Chinese characters are conventionally called ideographs or ideograms, but as each character represents a morpheme (and is useful almost always as an entire word) rather than an idea, they are more accurately called logograms. Within the Chinese linguistic tradition, characters are divided into six categories, of which "ideograph" is a plausible translation of one. Note that this does not imply that characters in that category represent ideas; they still represent morphemes. The categories are: pictograms, ideograms, compound indicatives, phono-semantic compounds, borrowed characters, and derived characters. The first four are ways characters are composed, while the last two refer to additional methods in which they are used.

  • Pictograms are characters derived from pictures of the objects they originally denoted: for example, the character used to write the word meaning "moon", 月, is derived from a stylised picture of a crescent moon.
  • Ideograms are unlike pictograms in that they do not picture things, but "indicate" their use — e.g. the character for "below" 下 has a stroke below the T of a perpendicular diagram while "above" 上 has an upside down T with the stroke above the perpendicular base.
  • Compound indicatives are typically composed of pictograms or ideograms arranged to remind one of a more abstract word — for example, the character 明, for the word meaning "bright" seems to be composed of pictograms for sun and moon side by side (instead of sun, this is a historically simplified version of a pictogram for window, thus the compound more sensibly reminds one of the subjectively intense brightness of a spot of moonlight in a room). Though many people believe that all Chinese characters are of this type, they actually are relatively few.
  • phono-semantic compounds are characters which typically are a combination of one or more units, functioning just as in the compound indicatives above, plus a single phonetic unit, a preexisting character which can suggest our word to us because of its very closely similar pronunciation, at least when our character was divised. Often, but not necessarily, one of the semantic pictograms is a classifier (called a 'radical': some common ones are "hand" and "water") useful in standard indexing schemes.
  • Borrowed characters are characters used to represent morphemes unrelated to their original morphemes, based solely on having similar pronunciation.
  • Derived characters are characters that have the same etymological root but have diverged, sometimes due to the morpheme itself diverging. The character 國 is a derived character, because the character 或 originally meant state, but this was forgotten due to its being borrowed for the abstract meaning, "doubtful".

The phono-semantic compounding process seems to have been the easiest and most flexible way to create characters. By dictionary count, the great bulk of characters (some estimate as many as 90 percent) use the phono-semantic principle.

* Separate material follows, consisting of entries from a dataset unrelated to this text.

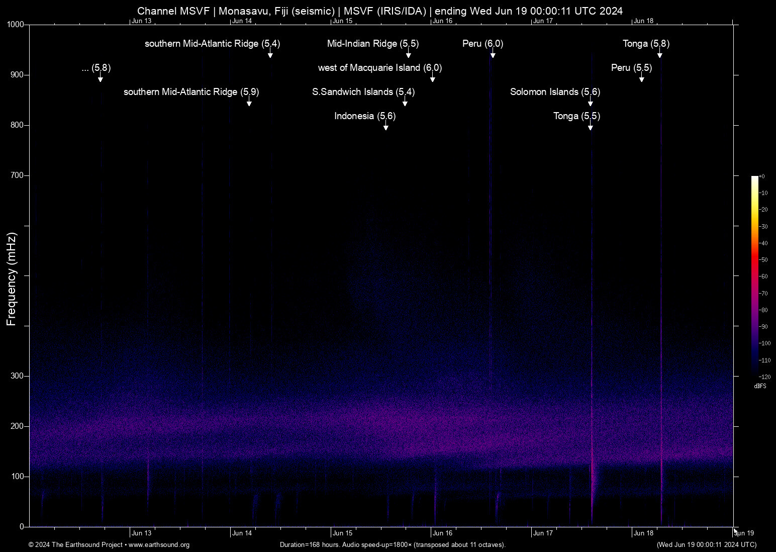Viewport: 776px width, 552px height.
Task: Click the arrow under Solomon Islands (5.6)
Action: [590, 103]
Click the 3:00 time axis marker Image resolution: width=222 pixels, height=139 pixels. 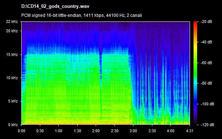pyautogui.click(x=133, y=131)
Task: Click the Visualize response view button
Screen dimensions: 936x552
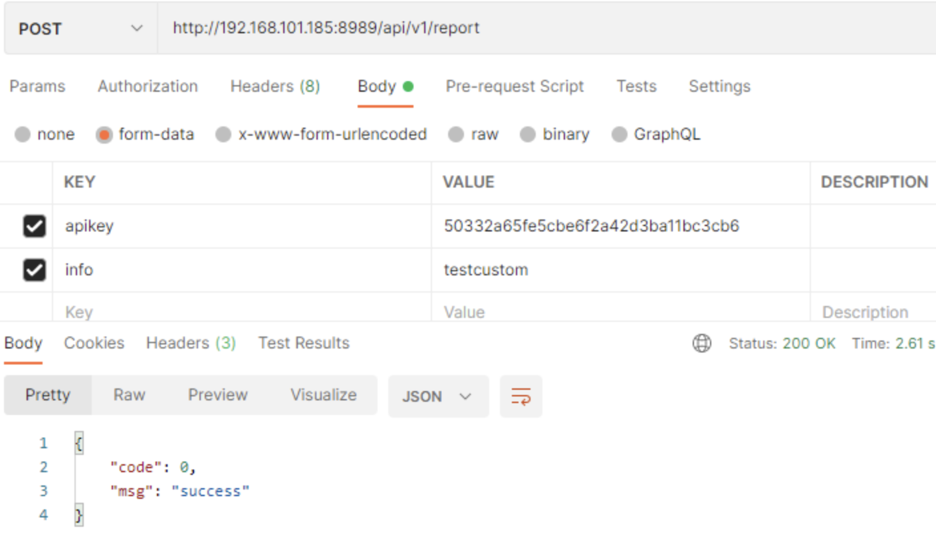Action: [323, 395]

[edit] Japanese and Korean

Within the context of the Chinese language, Chinese characters by and large represent words and morphemes rather than pure ideas; however, the adoption of Chinese characters by the Korean and Japanese languages (where they are known as hanja and kanji, respectively) has resulted in some complications to this picture.

Many Chinese words, composed of Chinese morphemes, were borrowed into Korean and Japanese together with their character representations; in this case, the morphemes and characters were borrowed together. In other cases, however, characters were borrowed to represent native Korean and Japanese morphemes, on the basis of meaning alone. As a result, a single character can end up representing multiple morphemes of similar meaning but different origins across several languages. In modern Korean writing system based on Hangul, Chinese characters are not used any more to represent native morphemes while they are still used that way in Japanese writing system.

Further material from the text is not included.